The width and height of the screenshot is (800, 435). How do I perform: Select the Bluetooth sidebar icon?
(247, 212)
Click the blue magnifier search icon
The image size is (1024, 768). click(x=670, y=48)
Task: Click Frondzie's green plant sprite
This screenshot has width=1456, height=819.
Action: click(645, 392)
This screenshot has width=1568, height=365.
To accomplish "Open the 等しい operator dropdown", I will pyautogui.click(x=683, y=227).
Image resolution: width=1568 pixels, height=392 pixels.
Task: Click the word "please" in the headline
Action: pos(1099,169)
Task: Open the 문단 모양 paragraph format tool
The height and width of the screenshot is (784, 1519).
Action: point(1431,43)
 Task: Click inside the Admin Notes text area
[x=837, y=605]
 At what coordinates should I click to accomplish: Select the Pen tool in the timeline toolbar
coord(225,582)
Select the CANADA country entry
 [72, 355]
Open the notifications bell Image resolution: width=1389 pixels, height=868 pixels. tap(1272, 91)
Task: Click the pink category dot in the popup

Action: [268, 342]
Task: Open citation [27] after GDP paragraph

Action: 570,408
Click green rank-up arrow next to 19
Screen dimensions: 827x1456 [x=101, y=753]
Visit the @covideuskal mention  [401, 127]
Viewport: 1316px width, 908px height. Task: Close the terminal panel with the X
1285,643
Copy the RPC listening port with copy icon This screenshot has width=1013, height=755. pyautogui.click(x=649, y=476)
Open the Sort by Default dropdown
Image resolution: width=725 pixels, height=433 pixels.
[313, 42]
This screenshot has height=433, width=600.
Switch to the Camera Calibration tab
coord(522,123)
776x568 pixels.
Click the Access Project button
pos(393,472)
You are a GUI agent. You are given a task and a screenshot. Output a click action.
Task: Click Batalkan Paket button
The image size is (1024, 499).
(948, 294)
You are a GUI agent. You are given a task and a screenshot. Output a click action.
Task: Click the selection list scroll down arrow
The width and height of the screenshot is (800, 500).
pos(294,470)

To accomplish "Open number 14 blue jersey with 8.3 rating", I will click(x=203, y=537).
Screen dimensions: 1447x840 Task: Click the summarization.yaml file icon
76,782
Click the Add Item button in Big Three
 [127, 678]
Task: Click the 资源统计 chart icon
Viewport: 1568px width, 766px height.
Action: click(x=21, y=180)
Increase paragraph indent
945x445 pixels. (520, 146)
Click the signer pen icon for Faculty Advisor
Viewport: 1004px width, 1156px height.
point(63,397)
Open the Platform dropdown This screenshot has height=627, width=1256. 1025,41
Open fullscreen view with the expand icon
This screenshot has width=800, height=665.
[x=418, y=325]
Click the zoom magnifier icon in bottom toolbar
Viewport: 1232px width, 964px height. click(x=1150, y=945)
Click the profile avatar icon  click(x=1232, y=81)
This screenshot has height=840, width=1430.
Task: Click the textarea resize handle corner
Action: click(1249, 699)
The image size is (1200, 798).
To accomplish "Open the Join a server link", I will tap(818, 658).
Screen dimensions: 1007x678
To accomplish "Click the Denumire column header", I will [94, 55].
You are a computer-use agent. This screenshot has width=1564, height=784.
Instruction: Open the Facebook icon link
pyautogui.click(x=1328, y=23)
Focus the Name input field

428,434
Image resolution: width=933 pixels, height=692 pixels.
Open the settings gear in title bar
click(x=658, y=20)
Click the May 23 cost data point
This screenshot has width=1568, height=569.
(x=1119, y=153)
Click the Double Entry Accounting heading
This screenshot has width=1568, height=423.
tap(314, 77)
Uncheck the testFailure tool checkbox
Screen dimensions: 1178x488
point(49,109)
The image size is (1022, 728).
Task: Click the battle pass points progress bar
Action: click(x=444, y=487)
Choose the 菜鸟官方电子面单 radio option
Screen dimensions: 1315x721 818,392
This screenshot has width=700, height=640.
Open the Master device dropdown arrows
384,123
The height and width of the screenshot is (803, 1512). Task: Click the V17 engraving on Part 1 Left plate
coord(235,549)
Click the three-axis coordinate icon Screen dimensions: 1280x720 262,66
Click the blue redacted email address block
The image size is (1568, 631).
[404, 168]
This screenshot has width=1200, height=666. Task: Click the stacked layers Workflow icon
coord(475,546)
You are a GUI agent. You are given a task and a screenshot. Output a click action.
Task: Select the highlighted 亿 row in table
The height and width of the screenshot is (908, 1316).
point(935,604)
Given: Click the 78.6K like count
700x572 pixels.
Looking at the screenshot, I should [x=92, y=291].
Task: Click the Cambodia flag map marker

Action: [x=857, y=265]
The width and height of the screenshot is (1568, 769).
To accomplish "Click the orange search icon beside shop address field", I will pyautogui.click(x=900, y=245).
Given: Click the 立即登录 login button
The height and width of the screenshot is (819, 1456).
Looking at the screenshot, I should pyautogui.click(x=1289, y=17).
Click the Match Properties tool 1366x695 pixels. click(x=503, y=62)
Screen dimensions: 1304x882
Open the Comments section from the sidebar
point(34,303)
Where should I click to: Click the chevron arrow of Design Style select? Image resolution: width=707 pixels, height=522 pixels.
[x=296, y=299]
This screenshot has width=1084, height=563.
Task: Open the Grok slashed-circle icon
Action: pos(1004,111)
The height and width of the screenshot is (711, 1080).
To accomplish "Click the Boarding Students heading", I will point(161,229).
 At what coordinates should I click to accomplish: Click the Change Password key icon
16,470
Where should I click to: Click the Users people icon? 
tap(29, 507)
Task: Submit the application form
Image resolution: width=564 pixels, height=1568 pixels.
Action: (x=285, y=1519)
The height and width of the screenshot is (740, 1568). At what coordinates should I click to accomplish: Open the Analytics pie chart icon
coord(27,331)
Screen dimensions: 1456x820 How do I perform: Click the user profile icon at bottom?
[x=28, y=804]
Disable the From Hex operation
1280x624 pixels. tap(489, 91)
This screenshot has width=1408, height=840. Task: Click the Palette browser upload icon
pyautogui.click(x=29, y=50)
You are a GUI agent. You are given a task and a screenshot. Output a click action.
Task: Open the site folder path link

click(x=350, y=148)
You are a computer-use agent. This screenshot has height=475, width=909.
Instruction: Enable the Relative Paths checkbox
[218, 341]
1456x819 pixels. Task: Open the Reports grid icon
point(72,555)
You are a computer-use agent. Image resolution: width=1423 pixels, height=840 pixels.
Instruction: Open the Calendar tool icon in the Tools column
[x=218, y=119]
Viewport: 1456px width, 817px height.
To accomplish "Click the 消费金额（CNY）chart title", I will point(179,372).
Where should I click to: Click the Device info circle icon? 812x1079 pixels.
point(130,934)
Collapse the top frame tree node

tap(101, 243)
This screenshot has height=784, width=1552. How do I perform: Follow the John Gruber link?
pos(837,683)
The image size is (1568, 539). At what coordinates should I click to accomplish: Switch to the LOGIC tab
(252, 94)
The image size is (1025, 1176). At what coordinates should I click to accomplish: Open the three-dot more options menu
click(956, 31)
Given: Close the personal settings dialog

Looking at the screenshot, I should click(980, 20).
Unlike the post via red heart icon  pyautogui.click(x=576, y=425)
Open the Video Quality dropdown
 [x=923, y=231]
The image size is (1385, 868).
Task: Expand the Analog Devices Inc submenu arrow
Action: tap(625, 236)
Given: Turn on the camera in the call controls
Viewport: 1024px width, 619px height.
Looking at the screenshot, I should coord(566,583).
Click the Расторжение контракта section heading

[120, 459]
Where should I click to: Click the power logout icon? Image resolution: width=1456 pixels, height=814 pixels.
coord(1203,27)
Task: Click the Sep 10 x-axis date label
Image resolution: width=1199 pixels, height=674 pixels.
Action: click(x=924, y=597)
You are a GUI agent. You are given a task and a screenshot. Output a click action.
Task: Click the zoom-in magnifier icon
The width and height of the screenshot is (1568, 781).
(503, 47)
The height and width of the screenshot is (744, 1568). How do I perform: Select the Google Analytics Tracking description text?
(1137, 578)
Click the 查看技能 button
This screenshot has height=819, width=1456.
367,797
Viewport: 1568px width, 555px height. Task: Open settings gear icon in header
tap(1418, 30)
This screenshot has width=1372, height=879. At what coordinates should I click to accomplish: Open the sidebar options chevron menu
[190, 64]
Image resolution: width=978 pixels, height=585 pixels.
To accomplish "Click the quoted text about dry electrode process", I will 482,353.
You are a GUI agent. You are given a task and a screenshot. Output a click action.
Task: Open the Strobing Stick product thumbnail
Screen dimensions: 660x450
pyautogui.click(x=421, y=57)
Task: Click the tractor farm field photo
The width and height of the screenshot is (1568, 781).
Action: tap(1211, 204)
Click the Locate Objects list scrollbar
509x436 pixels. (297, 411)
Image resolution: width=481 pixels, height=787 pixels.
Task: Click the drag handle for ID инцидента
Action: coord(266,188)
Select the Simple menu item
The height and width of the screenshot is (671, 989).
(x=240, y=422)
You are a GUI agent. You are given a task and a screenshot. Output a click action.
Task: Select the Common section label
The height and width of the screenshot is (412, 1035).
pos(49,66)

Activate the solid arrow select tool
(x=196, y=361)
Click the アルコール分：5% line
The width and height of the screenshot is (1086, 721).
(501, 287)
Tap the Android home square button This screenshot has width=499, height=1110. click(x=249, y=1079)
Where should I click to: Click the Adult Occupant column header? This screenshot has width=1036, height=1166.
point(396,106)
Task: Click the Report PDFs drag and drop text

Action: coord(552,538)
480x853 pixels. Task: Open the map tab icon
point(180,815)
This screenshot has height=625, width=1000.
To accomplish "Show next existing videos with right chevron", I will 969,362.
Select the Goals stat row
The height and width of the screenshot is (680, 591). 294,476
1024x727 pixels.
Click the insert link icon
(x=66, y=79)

________________________________________

Find every line in the records that contains the string "bottom", matching case exactly, and copy each of those lines out in full.

Click the zoom magnifier icon in bottom toolbar
Screen dimensions: 1456x820 How do I perform: Click the user profile icon at bottom?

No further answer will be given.